The subject introduces reinforcement learning, or in simple terms, how machines learn by interacting with their environment, something human beings do from birth. Reinforcement learning is a subfield of machine learning but is also a general-purpose formalism for automated decision-making and AI. It deals with building programs that learn how to predict and act in a stochastic environment, based on past-experience, or interaction with the environment. Applications of reinforcement learning range from classical control problems, such as power-plant optimisation or dynamical system control, to game playing, inventory control, and many other fields. In this subject, students study the theoretical aspects and practical applications of reinforcement learning. State-of-the art software tools are discussed and used for the implementation of RL algorithms and training intelligent agents. Students learn how to formalise problems as Markov Decision Processes and learn classic and modern algorithms in reinforcement learning. Students learn to implement, train, and test their own RL agent. After the completion of the subject, students will understand value functions, basic exploration methods, and the comparison between exploration and exploitation methods. Finally, students explore how to deploy trained agents and build an AI system that solves a real-world problem in the final project.

Subject learning objectives (SLOs)

Upon successful completion of this subject students should be able to:

1.	Design Reinforcement Learning algorithms to solve classic reinforcement learning problems. (C.1)
2.	Apply state-of-the-art and customized Reinforcement Learning Algorithms to solve real-world problem. (D.1)
3.	Communicate efficiently in a team, in both oral and written forms. (E.1)

Course intended learning outcomes (CILOs)

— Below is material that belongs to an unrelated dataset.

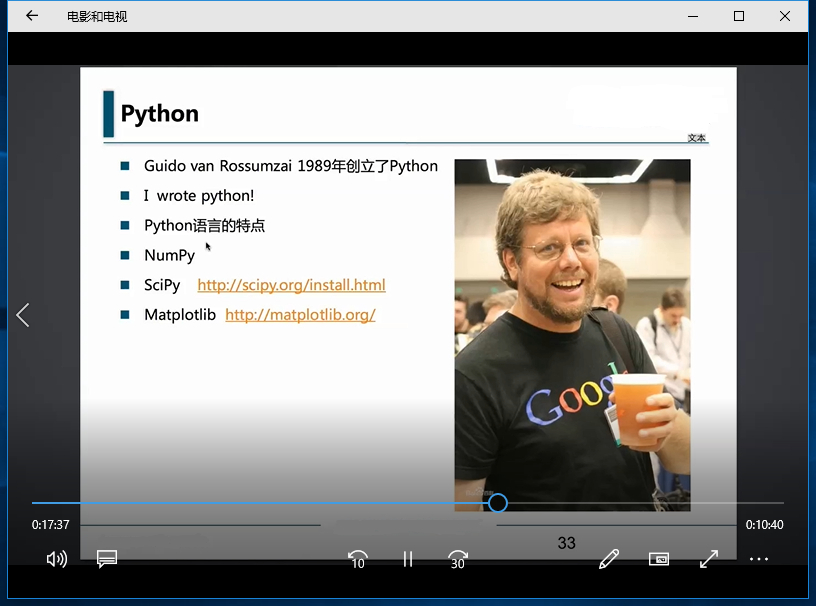Go to previous item with left chevron

click(x=23, y=315)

This subject also contributes specifically to the development of the following Course Intended Learning Outcomes (CILOs):

Design Oriented: FEIT graduates apply problem solving, design thinking and decision-making methodologies in new contexts or to novel problems, to explore, test, analyse and synthesise complex ideas, theories or concepts. (C.1)
Technically Proficient: FEIT graduates apply theoretical, conceptual, software and physical tools and advanced discipline knowledge to research, evaluate and predict future performance of systems characterised by complexity. (D.1)
Collaborative and Communicative: FEIT graduates work as an effective member or leader of diverse teams, communicating effectively and operating autonomously within cross-disciplinary and cross-cultural contexts in the workplace. (E.1)

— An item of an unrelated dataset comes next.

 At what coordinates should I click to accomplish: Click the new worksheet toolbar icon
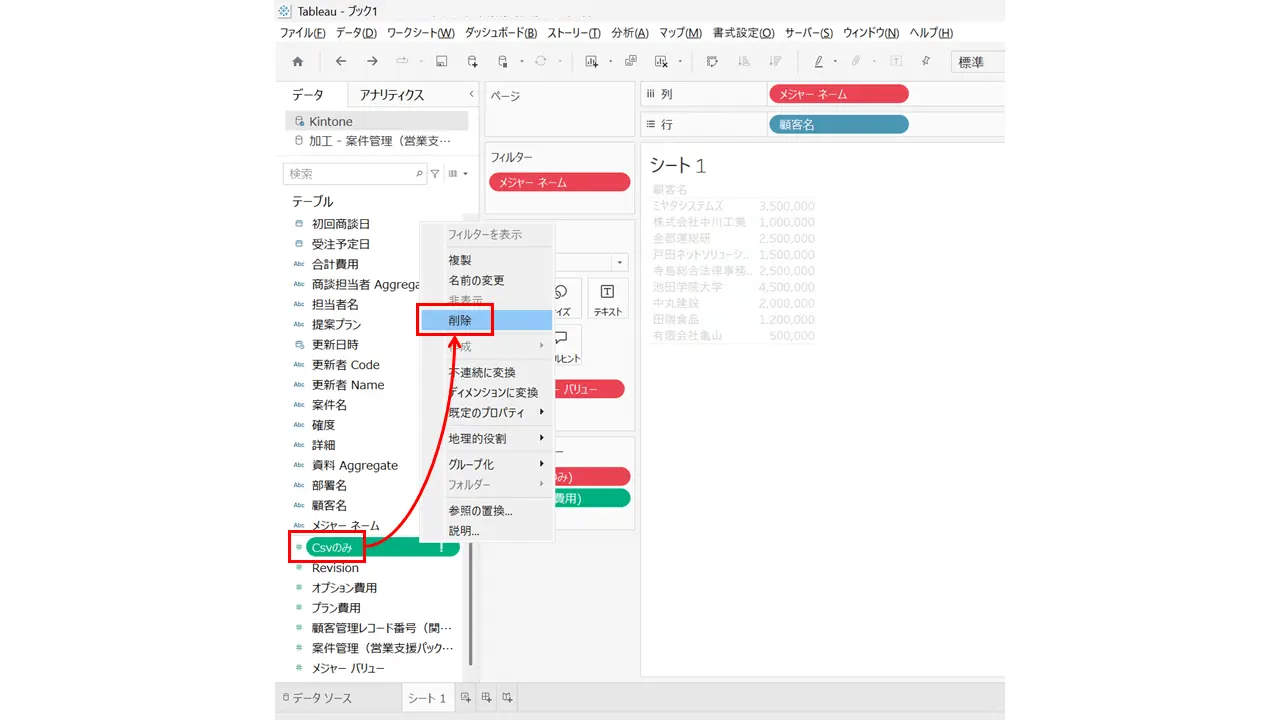pyautogui.click(x=591, y=61)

Teaching and learning strategies

This subject will have one 1.5 hrs face-to-face lecture each week for 12 weeks. In each class, the lecturer/guest lecturer will first introduce a designated RL topic, and then students will discuss this topic in a Q&A session, as well as a specific tutorial in line with this topic. In the 2-hour tutorial session, students work on tasks, implementing state-of-the-art RL algorithms. Each week’s task will address a necessary component to complete the subject’s project.

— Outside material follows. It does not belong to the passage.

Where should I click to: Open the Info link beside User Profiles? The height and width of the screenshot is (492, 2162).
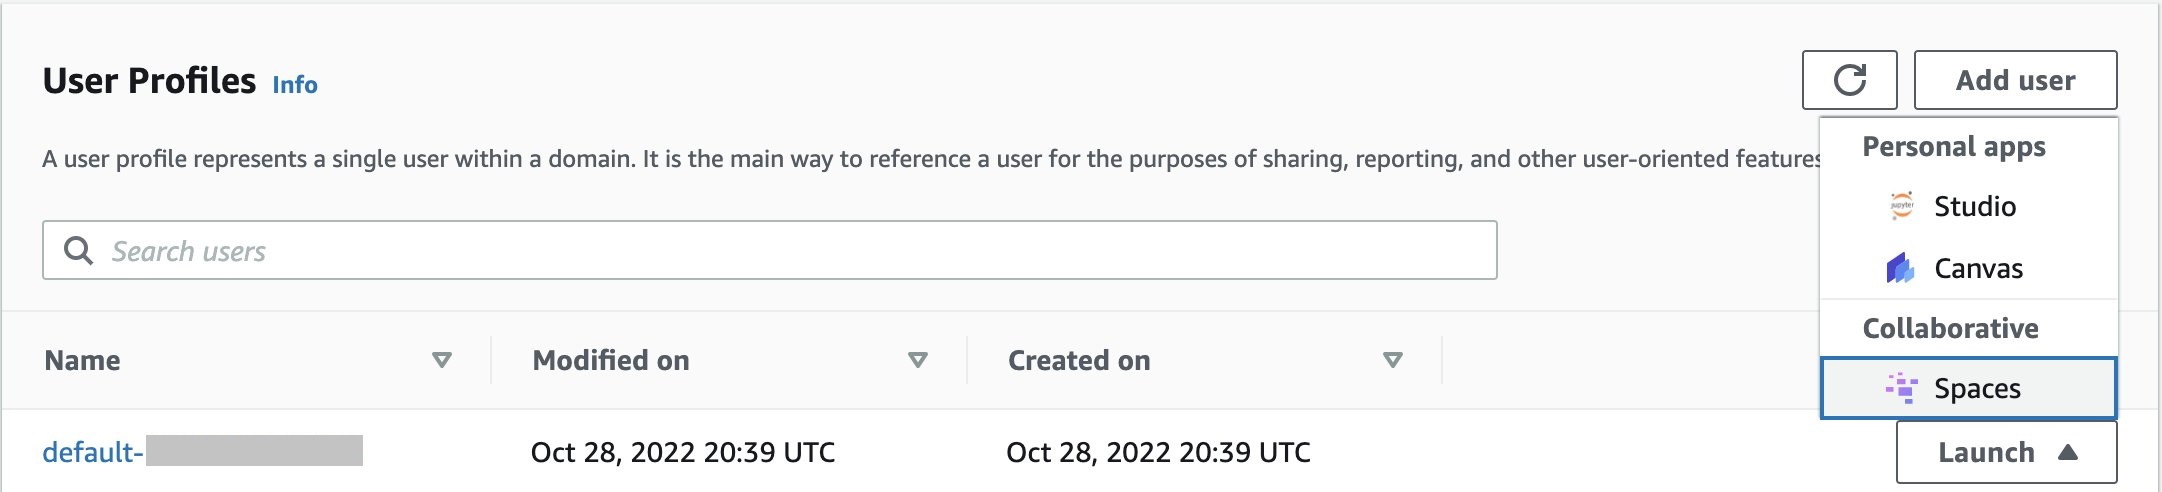tap(295, 85)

An individual project is specifically designed to help students practice experimental skills in implementing related algorithms, reviewing the literature, and presenting the results. Together with reflections and a formative online quiz, students are required to explore the topics with breadth and depth to demonstrate their good understanding of the chosen RL topics.

Content (topics)

Introduction to Reinforcement Learning
Motivation & RL problems
Introduction to Markov Decision Process
Value functions and Bellman Equations
Dynamic Programming
Monte Carlo Methods
Q-Learning
Introduction to Deep-RL
Deep Q-Network (DQN)
Policy Searching Methods
Industry Case-studies, guest lectures

Assessment

Assessment task 1: Assignment 1

Intent:	To demonstrate firm understanding of the basic concepts such as Markov Decision Process (MDP), Dynamic programming etc. To guide students to start the project and assessment task-2.
Objective(s):	This assessment task addresses the following subject learning objectives (SLOs): 1 and 2 This assessment task contributes to the development of the following Course Intended Learning Outcomes (CILOs): C.1 and D.1
Type:	Laboratory/practical
Groupwork:	Individual
Weight:	35%
Length:	No particular length limits. Generally, the report would be about 10 pages max.

Assessment task 2: Assignment 2

Intent:	To demonstrate firm understanding of Q-learning, DQN and policy search techniques.
Objective(s):	This assessment task addresses the following subject learning objectives (SLOs): 1 and 2 This assessment task contributes to the development of the following Course Intended Learning Outcomes (CILOs): C.1 and D.1
Type:	Laboratory/practical
Groupwork:	Individual
Weight:	35%
Length:	No particular length limits. Generally, the report would be about 10 pages max.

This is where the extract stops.